[Recorded data]
+++
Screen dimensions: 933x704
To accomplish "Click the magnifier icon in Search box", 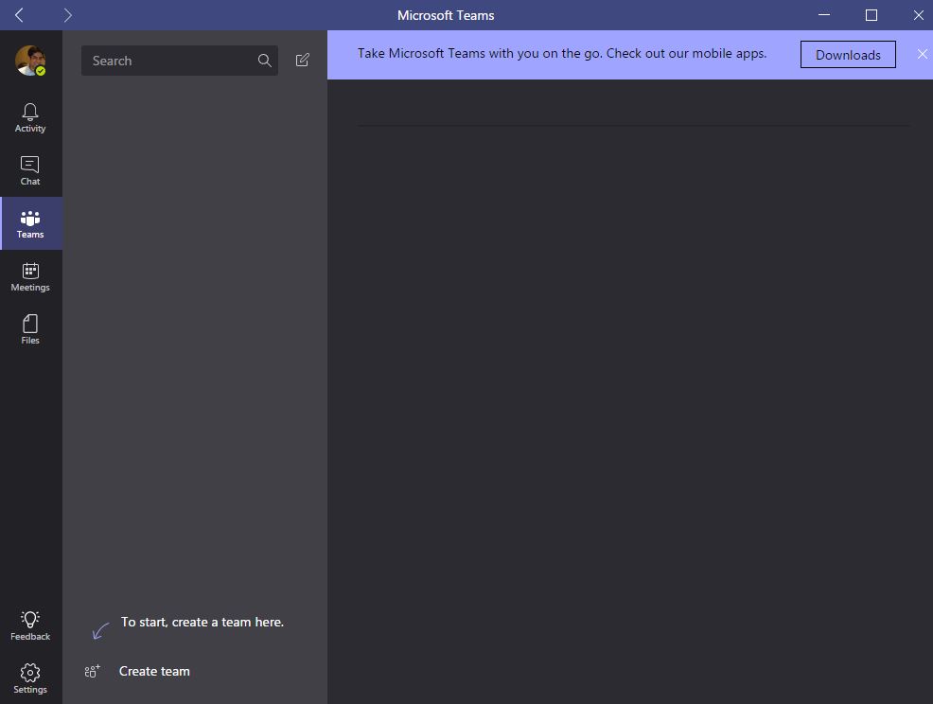I will [264, 61].
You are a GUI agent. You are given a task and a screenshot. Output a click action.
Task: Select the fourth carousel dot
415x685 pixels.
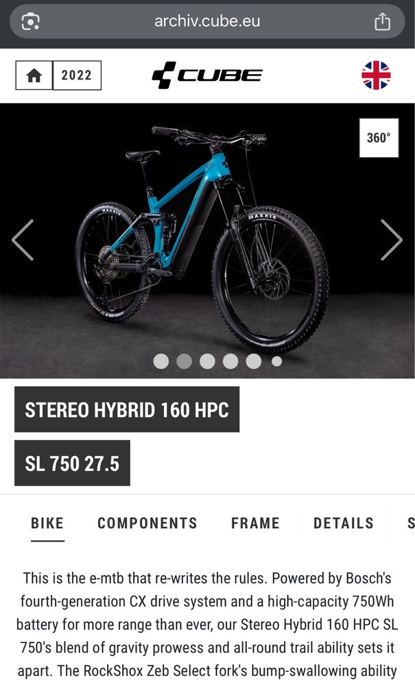pos(230,361)

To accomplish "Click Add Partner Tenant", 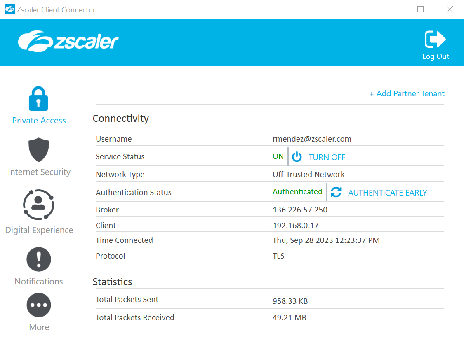I will click(x=407, y=93).
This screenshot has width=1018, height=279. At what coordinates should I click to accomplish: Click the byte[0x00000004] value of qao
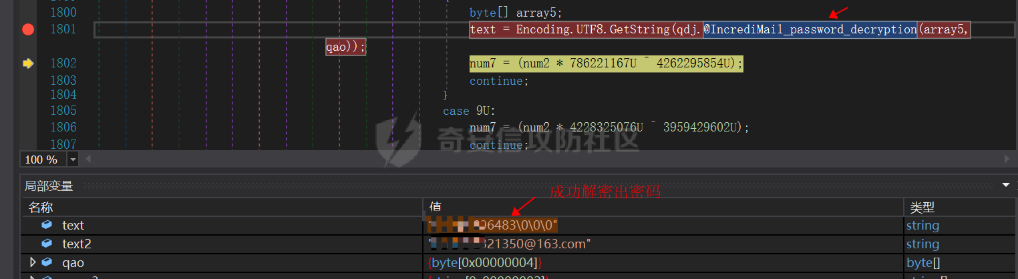485,263
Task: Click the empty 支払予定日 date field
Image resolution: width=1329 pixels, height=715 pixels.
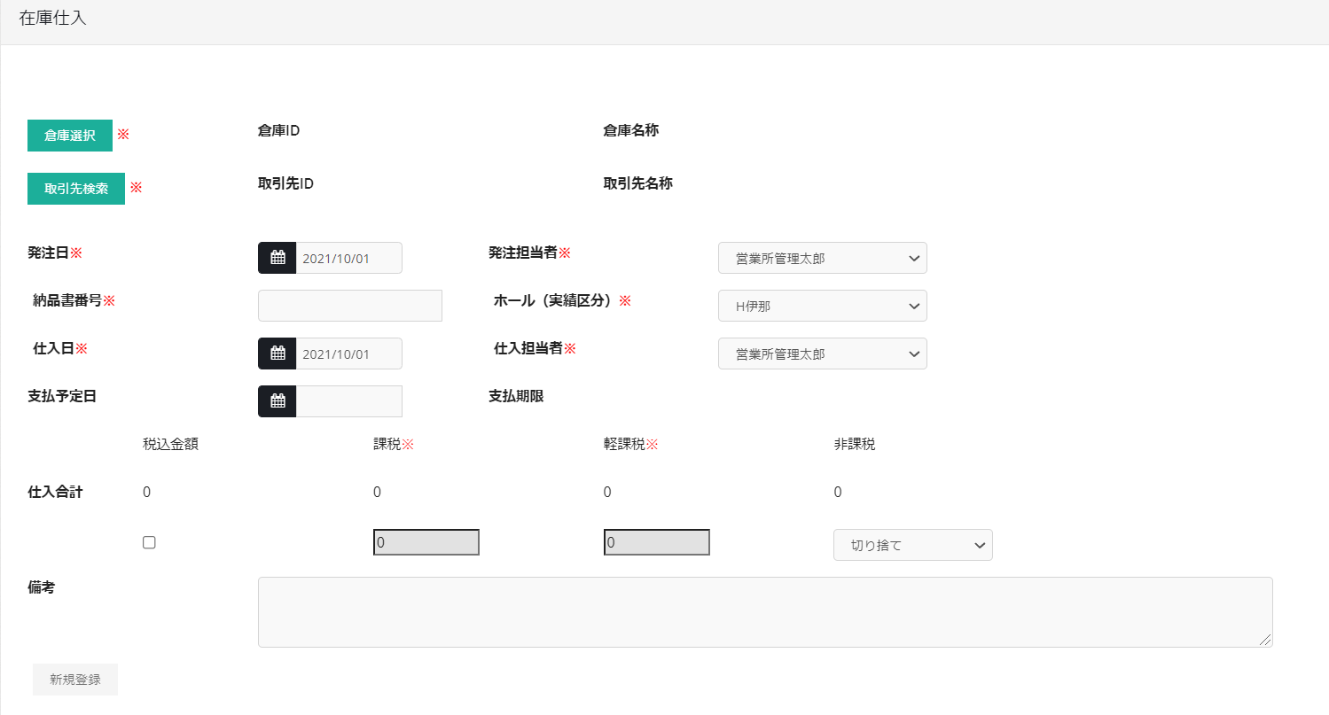Action: (x=348, y=401)
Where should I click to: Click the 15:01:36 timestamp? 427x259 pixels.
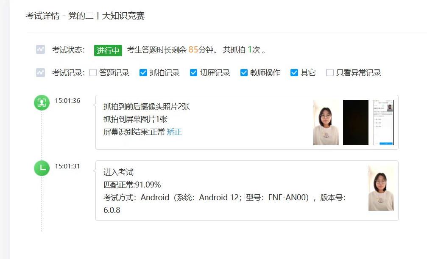pos(67,101)
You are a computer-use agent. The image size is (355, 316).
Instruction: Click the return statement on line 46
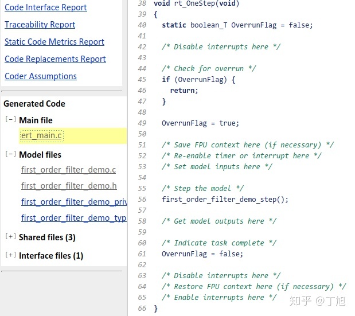click(x=184, y=90)
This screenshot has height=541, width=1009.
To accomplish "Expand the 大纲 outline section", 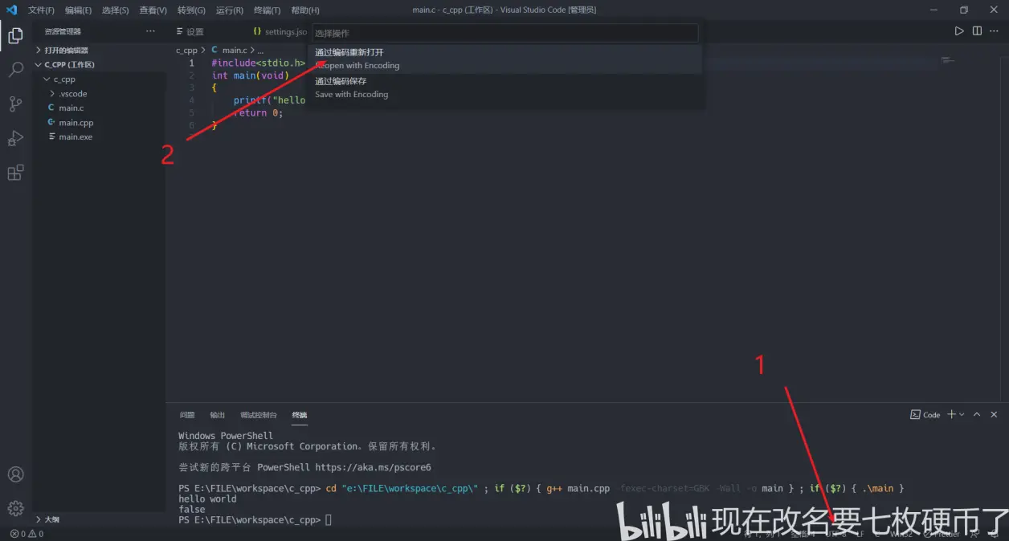I will click(x=51, y=519).
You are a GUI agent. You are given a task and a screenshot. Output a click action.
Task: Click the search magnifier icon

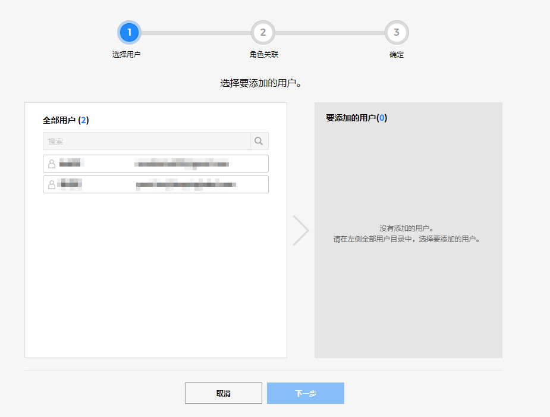tap(259, 141)
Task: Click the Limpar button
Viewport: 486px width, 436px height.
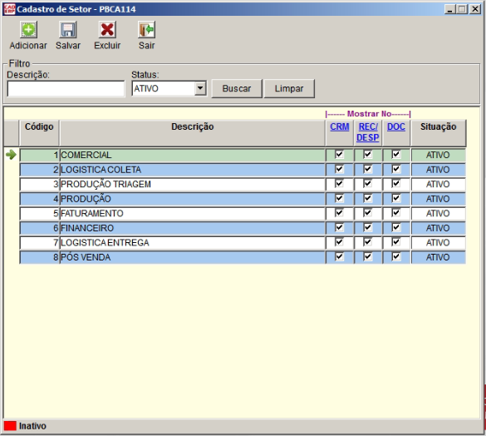Action: click(x=289, y=89)
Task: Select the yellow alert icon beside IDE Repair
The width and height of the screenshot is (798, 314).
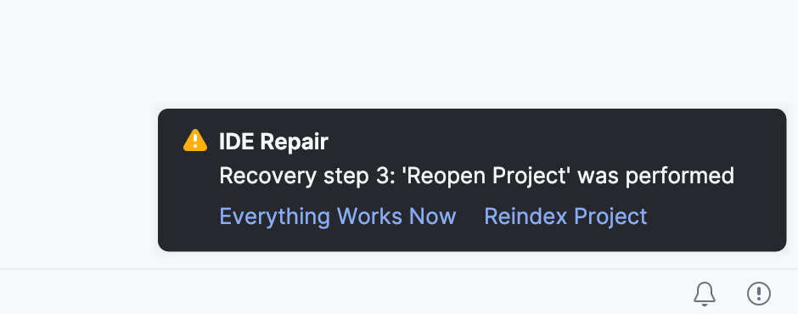Action: tap(195, 141)
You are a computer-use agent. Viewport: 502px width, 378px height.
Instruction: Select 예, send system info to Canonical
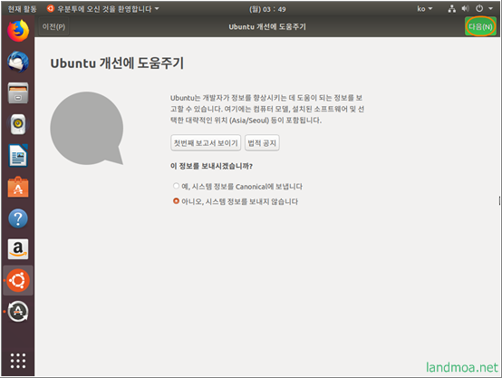coord(237,187)
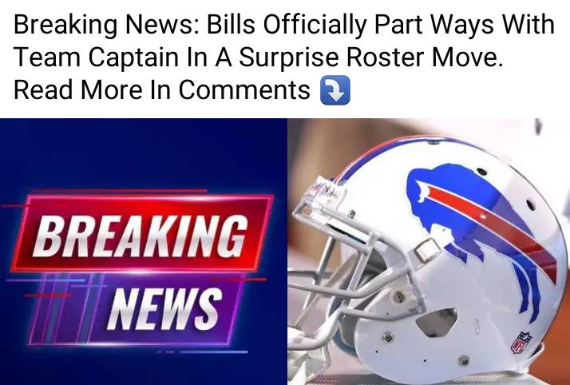
Task: Click the red BREAKING banner
Action: (142, 233)
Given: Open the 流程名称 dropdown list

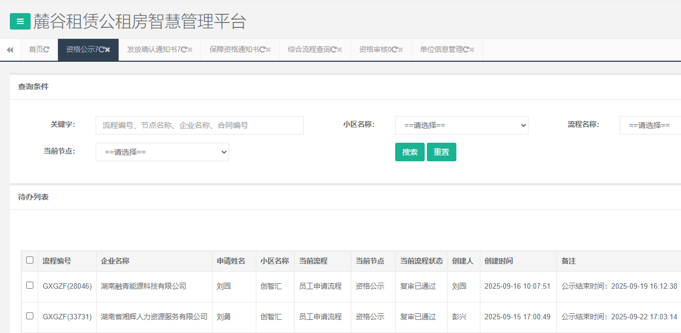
+++
> [What you need to do]
The lines to copy run from the line containing "Viewport: 486px width, 436px height." through the end of the data above; copy exactly those, minus the pictures.

> [Result for this task]
Viewport: 486px width, 436px height.
Action: click(x=289, y=89)
Task: Select the yellow alert icon beside IDE Repair
The width and height of the screenshot is (798, 314).
Action: tap(195, 141)
You are a computer-use agent. Viewport: 502px width, 378px height.
Instruction: Select 예, send system info to Canonical
coord(237,187)
Task: Click the red BREAKING banner
Action: (142, 233)
Given: Open the 流程名称 dropdown list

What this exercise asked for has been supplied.